Witness the recent Cornell University announcement of a self-replicating robot. The robot consists of a vertical stack of four four-inch cubes that are held together magnetically. Each cube has identical machinery and a computer program that allows for replication. The magnets within each cube allow it to attach and detach from others, and each cube can "bend" along its diagonal, allowing the stack to reach down to the table and pick up another module.
A robot in this case is made up of four cubes linked together; one robot can assemble an identical robot when fed the ingredient cubes by researchers. Its two most limiting factors are that it secures its electric power from the table upon which it replicates and that it must be fed already-assembled modules by the experimenters. The Cornell replicating robot is of a low order, but clearly we are moving in the direction of higher forms of replication, and this is a big step.

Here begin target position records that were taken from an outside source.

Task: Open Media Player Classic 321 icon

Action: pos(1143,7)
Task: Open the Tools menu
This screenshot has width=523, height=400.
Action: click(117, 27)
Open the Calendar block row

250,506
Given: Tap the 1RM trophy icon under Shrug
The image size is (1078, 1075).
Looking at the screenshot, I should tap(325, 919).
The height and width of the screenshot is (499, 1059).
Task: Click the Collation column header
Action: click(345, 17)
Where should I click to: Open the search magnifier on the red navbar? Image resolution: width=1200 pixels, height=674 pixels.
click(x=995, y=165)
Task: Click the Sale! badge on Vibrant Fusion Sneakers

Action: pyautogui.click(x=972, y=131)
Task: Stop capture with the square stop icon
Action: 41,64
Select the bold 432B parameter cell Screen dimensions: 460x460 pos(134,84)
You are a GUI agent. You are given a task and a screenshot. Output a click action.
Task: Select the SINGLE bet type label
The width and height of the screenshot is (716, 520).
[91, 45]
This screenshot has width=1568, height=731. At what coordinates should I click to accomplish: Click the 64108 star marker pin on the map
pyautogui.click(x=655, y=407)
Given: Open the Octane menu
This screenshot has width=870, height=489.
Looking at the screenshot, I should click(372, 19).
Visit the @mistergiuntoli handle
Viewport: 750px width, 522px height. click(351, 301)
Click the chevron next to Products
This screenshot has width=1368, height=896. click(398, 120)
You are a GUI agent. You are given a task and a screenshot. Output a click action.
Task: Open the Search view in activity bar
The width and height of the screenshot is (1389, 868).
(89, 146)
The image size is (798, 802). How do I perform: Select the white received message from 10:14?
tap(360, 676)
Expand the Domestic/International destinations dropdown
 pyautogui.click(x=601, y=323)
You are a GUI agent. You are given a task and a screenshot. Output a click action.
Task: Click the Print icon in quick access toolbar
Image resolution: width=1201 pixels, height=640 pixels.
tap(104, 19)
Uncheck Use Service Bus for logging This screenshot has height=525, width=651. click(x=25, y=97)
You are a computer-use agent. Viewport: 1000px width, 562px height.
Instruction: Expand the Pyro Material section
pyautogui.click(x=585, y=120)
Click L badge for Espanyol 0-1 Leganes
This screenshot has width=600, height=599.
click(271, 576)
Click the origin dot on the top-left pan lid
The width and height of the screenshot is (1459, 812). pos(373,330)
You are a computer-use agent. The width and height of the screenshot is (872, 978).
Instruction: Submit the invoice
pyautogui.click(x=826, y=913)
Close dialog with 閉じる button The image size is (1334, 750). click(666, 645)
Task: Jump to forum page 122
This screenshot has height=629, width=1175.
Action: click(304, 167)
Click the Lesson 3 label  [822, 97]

The groundwork of replicating automata traces in large part to the seminal paper by John von Neumann, "The Theory of Self-Reproducing Automata," which describes his 1950 Universal Constructor. Almost all replication studies and experiments build on von Neumann's shoulders -- as do present-day computers. His Universal Constructor work envisions a machine capable of building any other machine as long as it is able to access its description.
The machine theoretically consists of a memory tape that holds the description, a constructor that can read the tape and interpret it, and an arm that is under the direction of the constructor and builds the replicated machine. It is a clear extension of the Turing Machine, which Alan Turing conceived in the late 1930s.
Decades later, the Cornell scientists and others have taken up von Neumann's trail of crumbs leading to artificial replication. A group referring to itself as BioWall has confronted the huge problem resident in von Neumann's cellular automaton -- a prodigious memory requirement -- and settled for a reduced set of elements in building a hardware model of one "organ" of von Neumann's machine. This is no small feat.
Another legatee of this kind of vision is Chris Langton, who investigates artificial life. His unusual work and perspective are reviewed rather extensively in Kevin Kelly's book Out of Control. This book is a good source for those who wish to get started in this direction.
Is it possible for us to conceive of a time, not so distant, when products are replicated rather than manufactured? That is to say, products planned and designed to reproduce themselves? The thought is both numbing and to a degree shocking. It wrenches our traditional thinking to allow such a notion to have a chance.
What do you mean "fly"? Robots on Mars; are you kidding? Thousands of songs in a tiny little box; you must be mad! The next time we are presented with such supposed improbability, we might want to step back and take another look. Could an iPod make itself? Can we make the leap into the unknown and accept the idea that this is in our future?